[Pixel coordinate grounding data]
--------------------

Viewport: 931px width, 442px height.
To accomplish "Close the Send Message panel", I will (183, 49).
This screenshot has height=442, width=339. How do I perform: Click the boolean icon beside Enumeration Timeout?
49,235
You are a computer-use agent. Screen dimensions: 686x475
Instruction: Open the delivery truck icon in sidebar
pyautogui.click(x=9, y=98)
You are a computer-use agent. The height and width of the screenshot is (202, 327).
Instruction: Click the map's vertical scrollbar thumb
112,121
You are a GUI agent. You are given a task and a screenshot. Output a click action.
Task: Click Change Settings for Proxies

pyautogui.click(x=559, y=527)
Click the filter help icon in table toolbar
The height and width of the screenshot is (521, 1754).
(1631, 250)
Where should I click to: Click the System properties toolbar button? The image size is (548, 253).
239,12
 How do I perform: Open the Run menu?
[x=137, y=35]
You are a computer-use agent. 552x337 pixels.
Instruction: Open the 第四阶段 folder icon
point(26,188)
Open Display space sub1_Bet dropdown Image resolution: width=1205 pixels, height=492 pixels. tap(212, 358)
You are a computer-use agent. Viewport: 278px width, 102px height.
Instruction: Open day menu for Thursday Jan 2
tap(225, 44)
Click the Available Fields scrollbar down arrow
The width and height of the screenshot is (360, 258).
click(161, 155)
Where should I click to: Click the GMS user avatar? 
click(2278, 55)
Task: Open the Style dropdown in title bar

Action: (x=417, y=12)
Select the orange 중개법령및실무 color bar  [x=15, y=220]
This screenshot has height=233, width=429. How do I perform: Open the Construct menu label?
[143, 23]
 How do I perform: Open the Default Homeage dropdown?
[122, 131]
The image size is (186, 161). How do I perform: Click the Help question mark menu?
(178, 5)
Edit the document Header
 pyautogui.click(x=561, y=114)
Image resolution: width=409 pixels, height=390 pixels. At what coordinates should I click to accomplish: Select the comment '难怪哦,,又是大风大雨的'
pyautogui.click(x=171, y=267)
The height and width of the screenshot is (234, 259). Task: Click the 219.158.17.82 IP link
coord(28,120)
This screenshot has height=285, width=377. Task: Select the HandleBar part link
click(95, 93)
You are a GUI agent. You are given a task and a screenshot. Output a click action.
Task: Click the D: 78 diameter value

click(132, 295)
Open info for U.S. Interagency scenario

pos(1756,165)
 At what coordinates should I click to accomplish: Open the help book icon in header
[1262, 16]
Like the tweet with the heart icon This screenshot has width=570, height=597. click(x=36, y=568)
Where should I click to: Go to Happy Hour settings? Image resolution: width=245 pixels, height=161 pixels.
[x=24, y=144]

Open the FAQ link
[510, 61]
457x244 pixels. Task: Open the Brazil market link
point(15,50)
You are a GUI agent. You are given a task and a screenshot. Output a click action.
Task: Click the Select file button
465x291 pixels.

--------------------

# Action item
Copy out each line above, character for character.

# Problem solution
Viewport: 931px width, 442px height.
To accomplish "Close the Send Message panel", I will (183, 49).
This screenshot has height=442, width=339. How do I perform: Click the boolean icon beside Enumeration Timeout?
49,235
You are a computer-use agent. Screen dimensions: 686x475
Instruction: Open the delivery truck icon in sidebar
pyautogui.click(x=9, y=98)
You are a computer-use agent. The height and width of the screenshot is (202, 327).
Instruction: Click the map's vertical scrollbar thumb
112,121
You are a GUI agent. You are given a task and a screenshot. Output a click action.
Task: Click Change Settings for Proxies

pyautogui.click(x=559, y=527)
Click the filter help icon in table toolbar
The height and width of the screenshot is (521, 1754).
(1631, 250)
Where should I click to: Click the System properties toolbar button? The image size is (548, 253).
239,12
 How do I perform: Open the Run menu?
[x=137, y=35]
You are a computer-use agent. 552x337 pixels.
Instruction: Open the 第四阶段 folder icon
point(26,188)
Open Display space sub1_Bet dropdown Image resolution: width=1205 pixels, height=492 pixels. tap(212, 358)
You are a computer-use agent. Viewport: 278px width, 102px height.
Instruction: Open day menu for Thursday Jan 2
tap(225, 44)
Click the Available Fields scrollbar down arrow
The width and height of the screenshot is (360, 258).
click(161, 155)
Where should I click to: Click the GMS user avatar? 
click(2278, 55)
Task: Open the Style dropdown in title bar

Action: (x=417, y=12)
Select the orange 중개법령및실무 color bar  [x=15, y=220]
This screenshot has height=233, width=429. How do I perform: Open the Construct menu label?
[143, 23]
 How do I perform: Open the Default Homeage dropdown?
[122, 131]
The image size is (186, 161). How do I perform: Click the Help question mark menu?
(178, 5)
Edit the document Header
 pyautogui.click(x=561, y=114)
Image resolution: width=409 pixels, height=390 pixels. At what coordinates should I click to accomplish: Select the comment '难怪哦,,又是大风大雨的'
pyautogui.click(x=171, y=267)
The height and width of the screenshot is (234, 259). Task: Click the 219.158.17.82 IP link
coord(28,120)
This screenshot has height=285, width=377. Task: Select the HandleBar part link
click(95, 93)
You are a GUI agent. You are given a task and a screenshot. Output a click action.
Task: Click the D: 78 diameter value

click(132, 295)
Open info for U.S. Interagency scenario

pos(1756,165)
 At what coordinates should I click to accomplish: Open the help book icon in header
[1262, 16]
Like the tweet with the heart icon This screenshot has width=570, height=597. click(x=36, y=568)
Where should I click to: Go to Happy Hour settings? Image resolution: width=245 pixels, height=161 pixels.
[x=24, y=144]

Open the FAQ link
[510, 61]
457x244 pixels. Task: Open the Brazil market link
point(15,50)
You are a GUI agent. You are given a task and a screenshot. Output a click action.
Task: Click the Select file button
465x291 pixels.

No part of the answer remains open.